In terms of sheer efficiency, the golem units would be the absolute best for the Collector to rely on. They were automatons that were highly replaceable, and though likely having weaker power ceilings than biological specimens, they could be mass produced and directed to maneuvers without any worries of their loyalties, desires, willingness to battle, and so on.
They were the perfect drones, and the Collector would use them as such.
The insides of the Vanguard unit began to vibrate in a low, constant hum, indicating that magical energy flowed throughout it. The fifty spawning pools started to activate. In design, they were large pits filled with the healing waters found in the mountains. These waters had the capacity to interact with biomass and, when injected with pure primal energy, could be manipulated into forming golems.
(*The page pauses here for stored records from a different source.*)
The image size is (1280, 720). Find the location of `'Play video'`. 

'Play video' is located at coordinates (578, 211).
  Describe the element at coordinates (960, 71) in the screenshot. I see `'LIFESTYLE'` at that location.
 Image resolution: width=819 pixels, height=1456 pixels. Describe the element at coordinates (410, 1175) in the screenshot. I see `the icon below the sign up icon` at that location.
Above the pools of glowing, teal-green water was a ceiling filled with moving tendrils. Some of these tendrils ended in points, others in claws, others in bulbs, and so on. One of the bulbed tendrils drew down right above the surface of the restorative waters, and from it, droplets of pure, gleaming white primal energy squeezed out.
As they pattered in the water, their concentrated energy expanded out, and water currents around them swirled, forming the primal energy into visible, spherical cores. These cores stabilized after several seconds, generating enough heat to steam the water for a moment before cooling down, solidifying into balls of rocky white.
The formed, solidified core floated in the water, and from there, the tendrils from the ceilings grasped at it. Bulbous tendrils sprayed out icy matter and liquefied rock from the mountains. This matter layered over the cores continuously, creating over time the shape of a roughly humanoid golem.